The Last Of Us Preview
Stepping into an overgrown warehouse, full of rusty barrels, crates and smoke, I knew very little about The Last of Us. After arguing with cloakroom attendants about how to hang my coat, and wrestling with a toilet attendant to actually allow me to relieve myself, I put my hand in a box full of an unknown substance to be rewarded with a cocktail…
Just to clarify now, this isn’t usually what happens at gaming events, and these strange occurrences were explained to us during the presentation – they were psychological tests. Almost laying the smack down on a girl in the loo, and then proceeding to use the clean sink rather than the dirty one – in doing so breaking the rules – most likely meant I would survive in a world of mutants, right?

*-*-*

● **Exercise**: Continue the preview of The Last of Us, starting right after its last sentence.

*-*-*

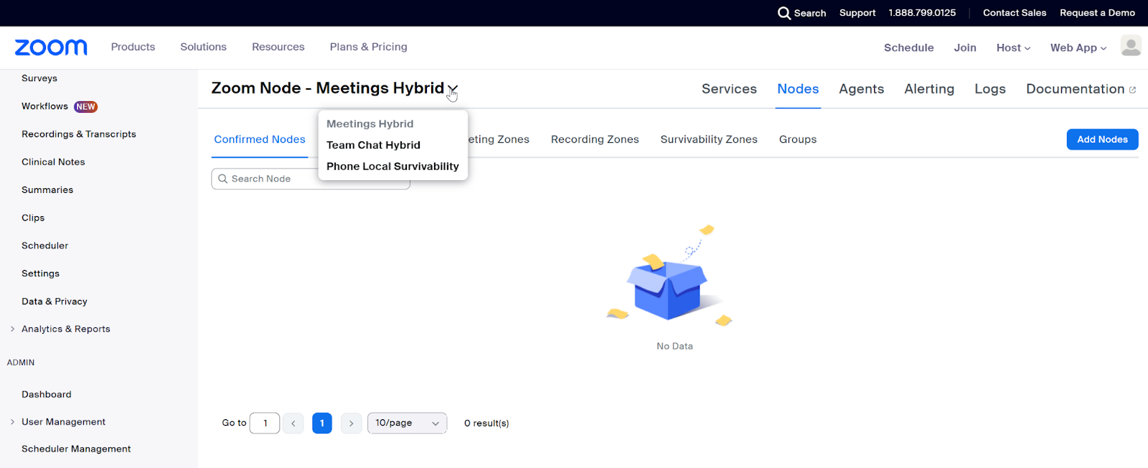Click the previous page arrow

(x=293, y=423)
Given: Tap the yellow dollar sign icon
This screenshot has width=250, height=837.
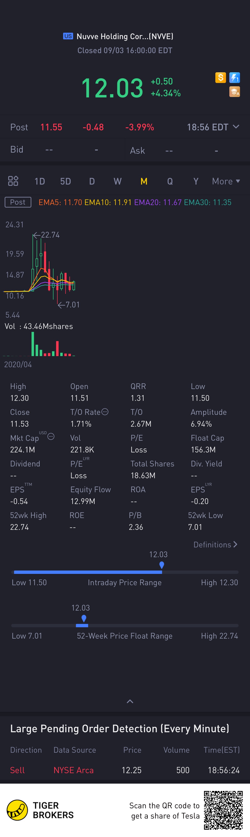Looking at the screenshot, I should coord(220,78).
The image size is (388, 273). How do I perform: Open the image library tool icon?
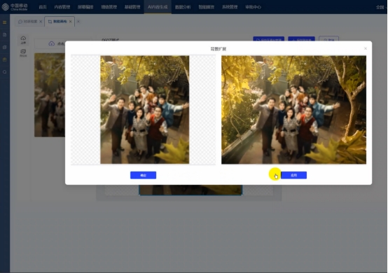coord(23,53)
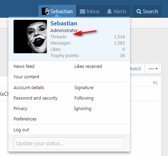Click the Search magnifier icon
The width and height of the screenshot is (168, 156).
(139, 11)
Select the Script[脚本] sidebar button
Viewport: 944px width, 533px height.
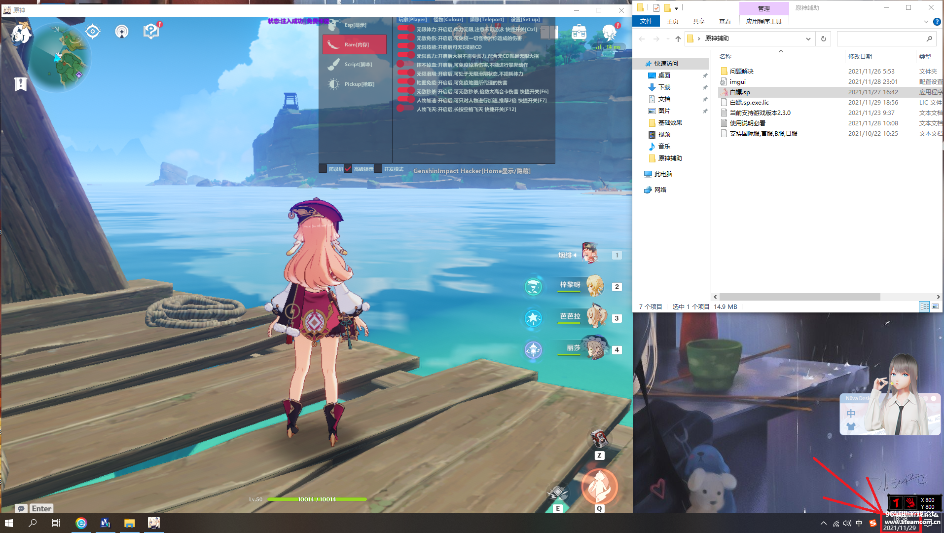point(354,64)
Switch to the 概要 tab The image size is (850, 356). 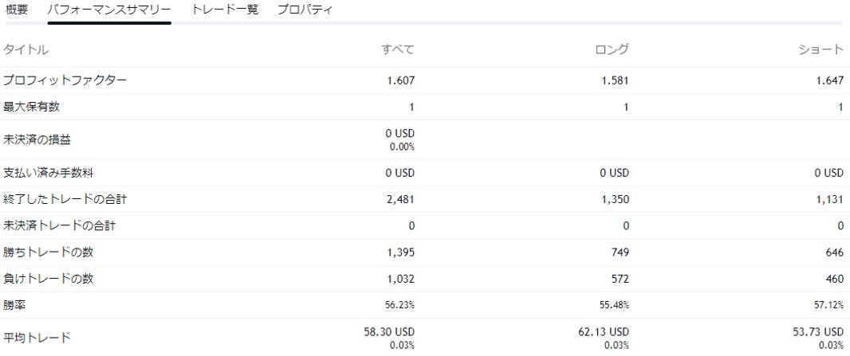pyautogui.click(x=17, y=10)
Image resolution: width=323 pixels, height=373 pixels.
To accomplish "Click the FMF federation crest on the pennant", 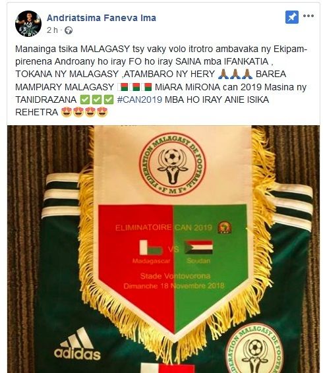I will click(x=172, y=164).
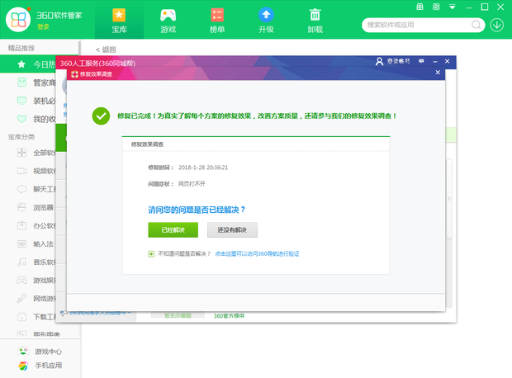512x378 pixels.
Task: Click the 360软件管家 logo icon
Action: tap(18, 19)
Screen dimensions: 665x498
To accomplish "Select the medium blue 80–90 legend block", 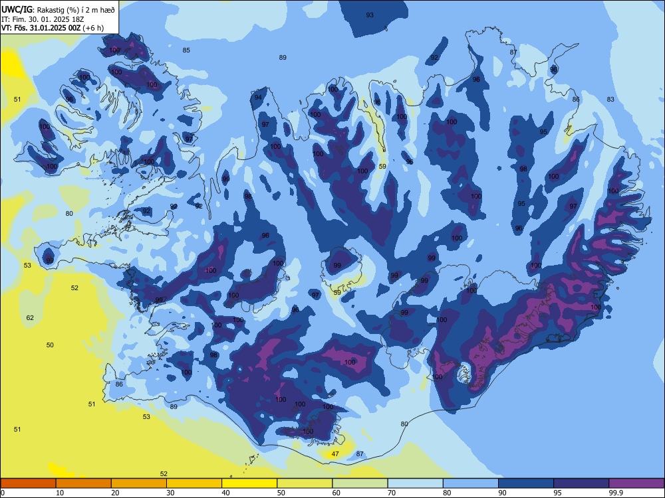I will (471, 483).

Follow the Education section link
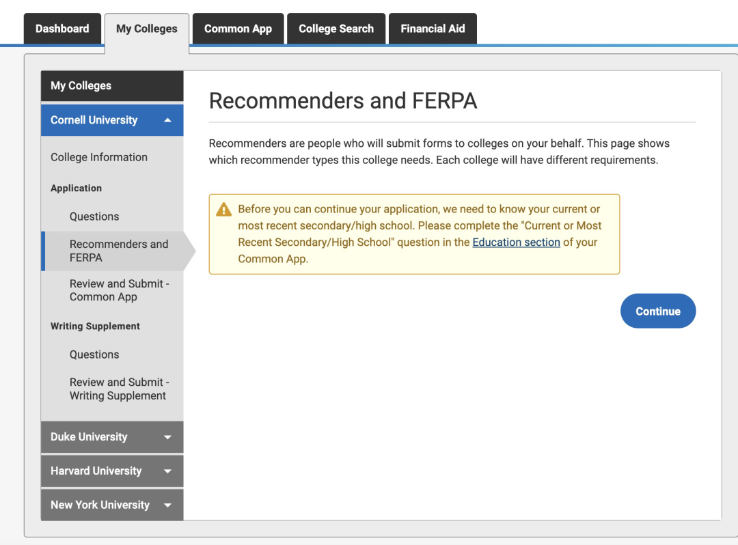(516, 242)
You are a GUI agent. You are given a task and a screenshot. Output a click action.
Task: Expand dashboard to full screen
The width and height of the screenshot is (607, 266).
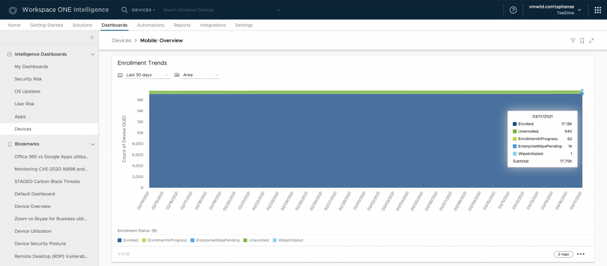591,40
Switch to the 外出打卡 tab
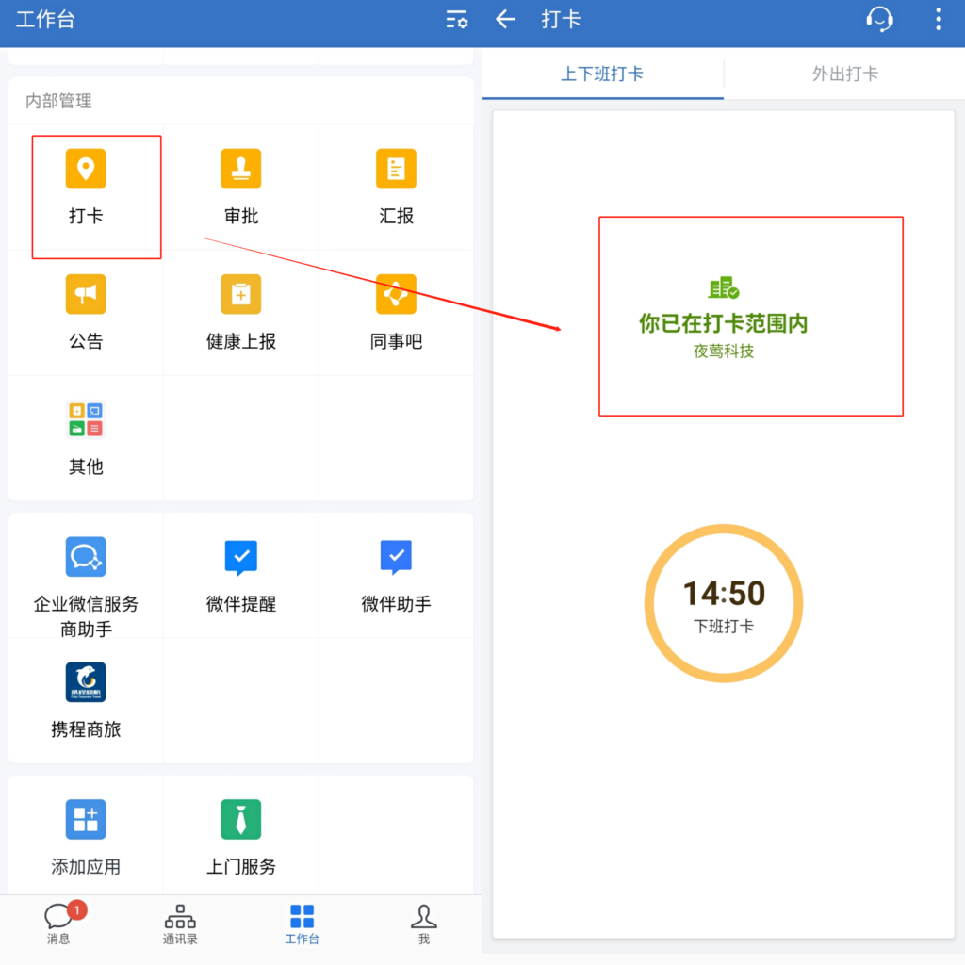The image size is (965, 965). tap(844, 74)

*-*-*

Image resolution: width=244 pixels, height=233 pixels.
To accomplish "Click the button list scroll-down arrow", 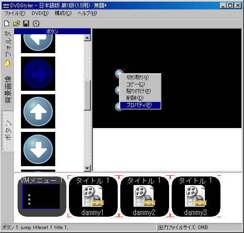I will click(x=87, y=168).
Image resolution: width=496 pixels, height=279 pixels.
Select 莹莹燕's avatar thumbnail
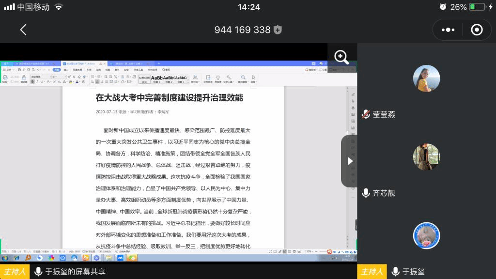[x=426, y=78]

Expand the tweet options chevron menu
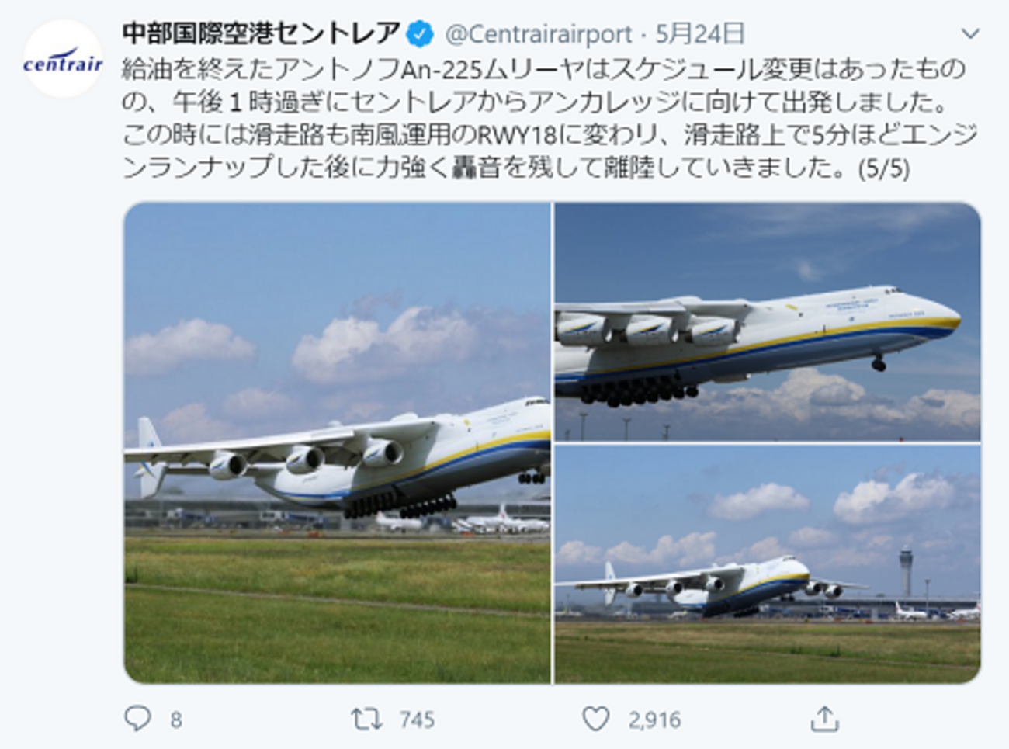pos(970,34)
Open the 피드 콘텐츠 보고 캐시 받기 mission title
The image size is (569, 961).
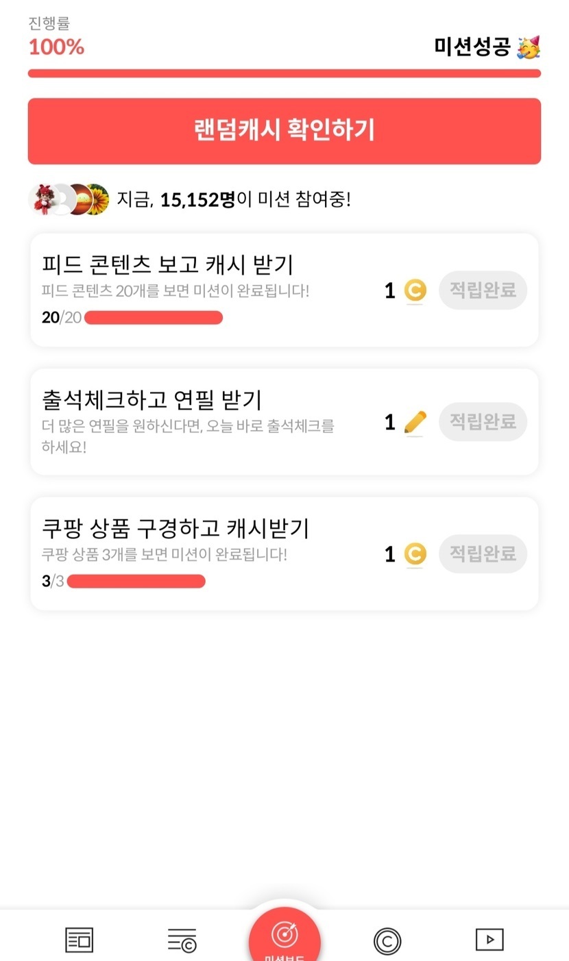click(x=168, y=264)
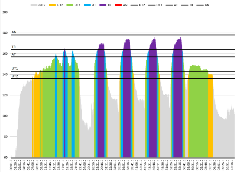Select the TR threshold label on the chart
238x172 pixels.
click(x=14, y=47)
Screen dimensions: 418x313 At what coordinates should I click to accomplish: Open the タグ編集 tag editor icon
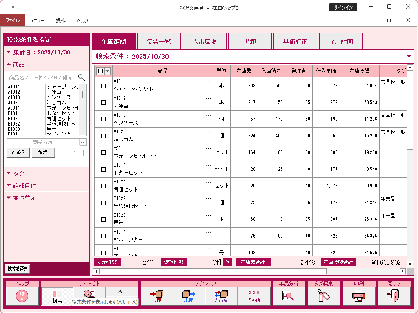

*-*-*

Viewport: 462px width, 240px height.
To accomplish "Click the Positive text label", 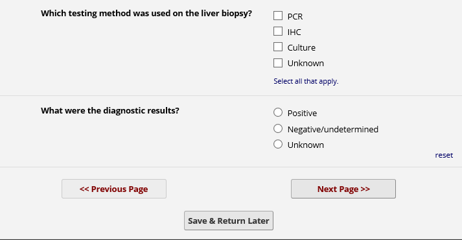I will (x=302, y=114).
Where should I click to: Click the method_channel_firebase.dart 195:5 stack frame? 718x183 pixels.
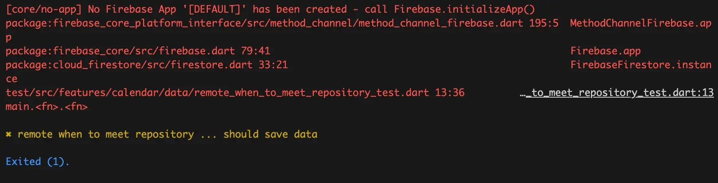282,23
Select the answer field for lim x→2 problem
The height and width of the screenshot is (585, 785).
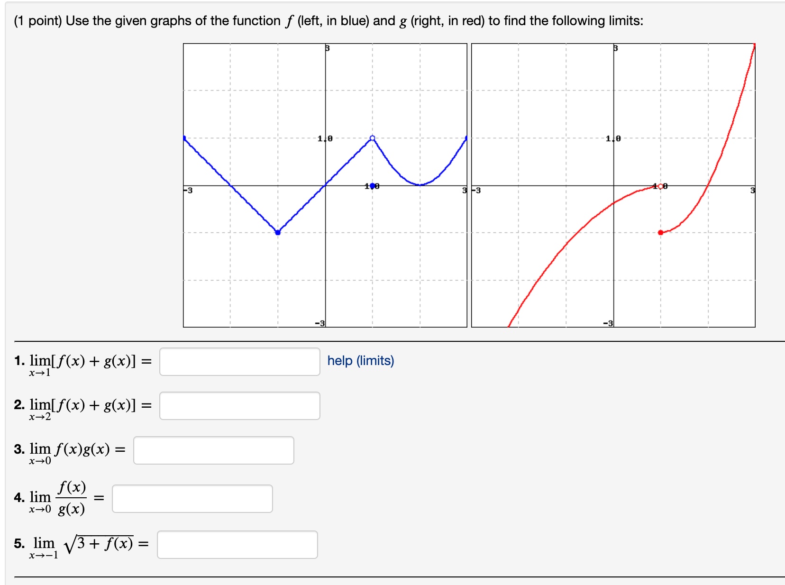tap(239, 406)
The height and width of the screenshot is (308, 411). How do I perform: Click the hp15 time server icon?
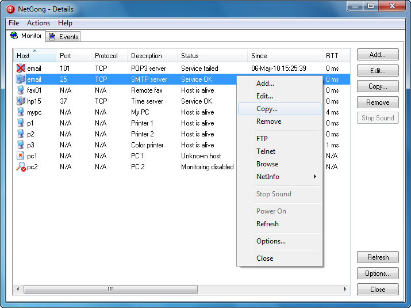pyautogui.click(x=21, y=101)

*-*-*

● **Answer for the task**:
The presentation, kicked off by entomology expert – Dr David Hughes, was one of the most interesting yet nauseating experiences I’ve had whilst learning about a game and it’s antagonists. Crickets drowning themselves to release parasitic worms, ants with fungi growing from their corpses, and the slightly disturbing information that toxoplasmosis effects so many people across the world were just a few fragments of information we were to learn about. Ideas from fungal and parasitic infections have been pooled together to create the mutations you see in The Last Of Us; thought-altering, body-modifying cordyceps-type fungi that make these enemies all the more deadly. It’s not something any of us would like to experience, let’s put it that way – neither being one of the infected, nor being on the receiving end of their rage.
Game director, Bruce Straley, and creative director, Neil Druckman, took to the stage, detailing some of the key ideas within The Last of Us. Playing as Joel, you are charged with aiding Ellie, a girl of 14, on a journey to reach a resistance group. Their interaction is something rarely found in games; Joel, a man who has seen so much, and fought his way to where he is now, together with Ellie, born during the two decades of infection, only knowing the world as it is now, makes for interesting collaborations. Ellie often follows suit: if Joel crouches under a trip-wire she will do the same, if he ducks behind cover she will follow and whisper any helpful hints for the surrounding area.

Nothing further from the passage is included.